Permettez-moi tout d'abord de remercier Corinne Erhel pour son propos liminaire. Avant d'exposer la situation de la filière des télécommunications, je souhaiterais insister sur le fait que lors de chacune de nos auditions, nous avons eu le sentiment d'une forte crispation sur l'ensemble de la filière. Celle-ci amène certains acteurs à peut-être s'autocensurer, notamment en raison d'une certaine peur des représailles ressentie par plusieurs commentateurs. Nous souhaitions en rendre compte dans notre rapport, qui mentionne le fait que plusieurs journalistes ont été poursuivis dans le cadre de leur métier, qu'un chercheur a fait l'objet d'une saisine par huissier des données contenues sur son ordinateur portable à la demande du quatrième opérateur, ou encore que les procès se multiplient entre acteurs économiques.
Corinne Erhel l'a rappelé, l'entrée du quatrième opérateur sur le marché mobile a eu un très bon impact pour le consommateur, c'est indéniable, mais force est de constater que dans le même temps, il y a eu des suppressions d'emplois. Celles-ci ne sont certes pas uniquement liées à l'entrée du quatrième opérateur sur le marché mobile : certains acteurs devaient sans nul doute identifier des gains de productivité et rationnaliser la production. Néanmoins, c'est évident, l'entrée du quatrième opérateur a bouleversé le marché et certainement accéléré le processus : 856 suppressions de postes chez SFR, 556 chez Bouygues Télécom, décision d'Orange de ne pas remplacer intégralement les départs à la retraite. S'agissant des équipementiers, la problématique est légèrement différente. Confrontés à une concurrence mondiale, alors que les opérateurs évoluent dans un marché plutôt national, les équipementiers sont en concurrence frontale avec les acteurs asiatiques comme Huawei et ZTE, soupçonnés par la Commission européenne d'être financés par l'État chinois. Ainsi, NSN a annoncé 17 000 suppressions d'emplois, tandis qu'Alcatel-Lucent a prévu de supprimer 5 490 postes, dont 1 430 en France.
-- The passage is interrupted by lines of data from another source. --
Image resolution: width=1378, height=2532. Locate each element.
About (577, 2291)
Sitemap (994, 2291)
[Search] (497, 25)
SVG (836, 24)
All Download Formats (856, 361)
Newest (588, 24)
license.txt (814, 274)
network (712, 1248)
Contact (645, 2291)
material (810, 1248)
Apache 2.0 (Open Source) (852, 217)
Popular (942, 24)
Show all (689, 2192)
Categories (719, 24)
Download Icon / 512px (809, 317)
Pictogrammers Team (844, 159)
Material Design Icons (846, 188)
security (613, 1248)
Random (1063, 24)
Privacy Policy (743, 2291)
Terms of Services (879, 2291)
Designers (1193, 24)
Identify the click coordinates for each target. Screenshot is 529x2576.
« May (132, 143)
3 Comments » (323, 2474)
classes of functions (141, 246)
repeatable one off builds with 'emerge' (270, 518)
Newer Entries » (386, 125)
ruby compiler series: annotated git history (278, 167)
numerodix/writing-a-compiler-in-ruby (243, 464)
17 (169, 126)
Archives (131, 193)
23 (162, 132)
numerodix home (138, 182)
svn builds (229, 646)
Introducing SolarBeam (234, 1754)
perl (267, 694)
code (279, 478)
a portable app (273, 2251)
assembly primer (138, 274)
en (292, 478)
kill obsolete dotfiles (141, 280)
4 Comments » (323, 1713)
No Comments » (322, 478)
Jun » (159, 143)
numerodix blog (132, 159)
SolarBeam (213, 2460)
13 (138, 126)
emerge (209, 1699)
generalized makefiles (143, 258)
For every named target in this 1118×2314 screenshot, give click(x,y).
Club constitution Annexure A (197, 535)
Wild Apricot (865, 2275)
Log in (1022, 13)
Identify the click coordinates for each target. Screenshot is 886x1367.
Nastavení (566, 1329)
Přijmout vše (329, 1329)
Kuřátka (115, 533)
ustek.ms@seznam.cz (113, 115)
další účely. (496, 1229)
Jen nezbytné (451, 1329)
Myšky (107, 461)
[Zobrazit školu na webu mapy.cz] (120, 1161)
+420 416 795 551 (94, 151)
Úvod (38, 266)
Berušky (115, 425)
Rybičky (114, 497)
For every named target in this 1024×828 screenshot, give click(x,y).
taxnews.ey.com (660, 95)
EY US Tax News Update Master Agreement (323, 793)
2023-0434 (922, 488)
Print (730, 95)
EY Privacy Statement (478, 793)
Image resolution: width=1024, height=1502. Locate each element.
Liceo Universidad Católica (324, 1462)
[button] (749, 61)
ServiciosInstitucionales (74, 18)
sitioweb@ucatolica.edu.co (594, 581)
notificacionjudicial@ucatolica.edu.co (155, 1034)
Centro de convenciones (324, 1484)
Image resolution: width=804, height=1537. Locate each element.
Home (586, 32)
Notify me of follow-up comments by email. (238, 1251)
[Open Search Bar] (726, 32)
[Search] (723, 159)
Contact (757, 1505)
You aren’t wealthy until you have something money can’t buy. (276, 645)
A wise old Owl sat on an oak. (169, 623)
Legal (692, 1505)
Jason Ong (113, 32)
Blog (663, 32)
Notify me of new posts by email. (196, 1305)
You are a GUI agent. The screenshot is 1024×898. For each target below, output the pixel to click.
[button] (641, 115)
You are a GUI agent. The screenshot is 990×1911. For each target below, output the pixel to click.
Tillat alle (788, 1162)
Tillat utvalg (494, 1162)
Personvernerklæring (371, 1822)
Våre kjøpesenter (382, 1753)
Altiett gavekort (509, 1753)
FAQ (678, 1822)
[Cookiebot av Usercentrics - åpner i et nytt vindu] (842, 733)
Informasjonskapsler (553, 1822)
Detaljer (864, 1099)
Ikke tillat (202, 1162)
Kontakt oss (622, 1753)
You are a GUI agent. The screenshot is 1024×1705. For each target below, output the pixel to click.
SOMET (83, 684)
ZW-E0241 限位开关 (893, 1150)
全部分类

L'effet sur les PME est plus insidieux car il est invisible, dans la mesure où les pertes d'emplois sont pour l'instant principalement dues à des non renouvellements de CDD.
J'en viens à présent aux centres d'appels : il est notable de préciser que si Free a créé environ 2 500 emplois, dont environ 2 000 emplois dans les centres d'appels, les représentants syndicaux nous ont indiqué estimer les destructions d'emplois dans les centres d'appels à au moins 4 000. Je tiens à souligner le fait que ces suppressions s'expliquent également par des changements de pratiques des consommateurs. En effet, de plus en plus de personnes prennent leurs abonnements sur internet, sans acquérir de terminaux – le quatrième opérateur a à ce titre fait montre d'innovation en proposant des forfaits Sim only et en orientant ainsi le marché – tandis que le nombre d'appels a diminué en raison de l'amélioration du service fourni dès le premier appel et de l'habitude prise par les consommateurs de privilégier l'assistance en ligne, sur internet. Ces changements de pratiques ont également eu un effet indéniable sur les réseaux de distribution, qui recouvre aussi bien les boutiques propres des opérateurs que les magasins indépendants ou les distributeurs mondiaux. Alors que les revenus qui proviennent des opérateurs représentent 60 % à 70 % de la marge brute du secteur, la contraction de l'activité a fortement pesé sur les distributeurs. S'agissant des réseaux propres des opérateurs, on constate un phénomène de storisation, c'est-à-dire la constitution de grandes boutiques sur le modèle des Apple stores, au détriment des boutiques de proximité sur nos territoires. Pour résumer, alors qu'il y avait auparavant une boutique France Télécom dans chaque sous-préfecture, aura-t-on encore une boutique de vente de proximité de terminaux dans ces villes à l'avenir ? Dans le même temps, d'autres réseaux de proximité se lancent dans la commercialisation des terminaux – je pense au groupe La Poste – ce qui représente peut-être une piste intéressante. En conclusion, s'il faut reconnaître une tendance de fond à la réduction de l'emploi sur le secteur, l'arrivée du quatrième opérateur a provoqué un choc brutal qui n'a pas été suffisamment été anticipé, et force est de le constater, les créations d'emplois n'ont pas compensé les suppressions constatées sur la seule année 2012.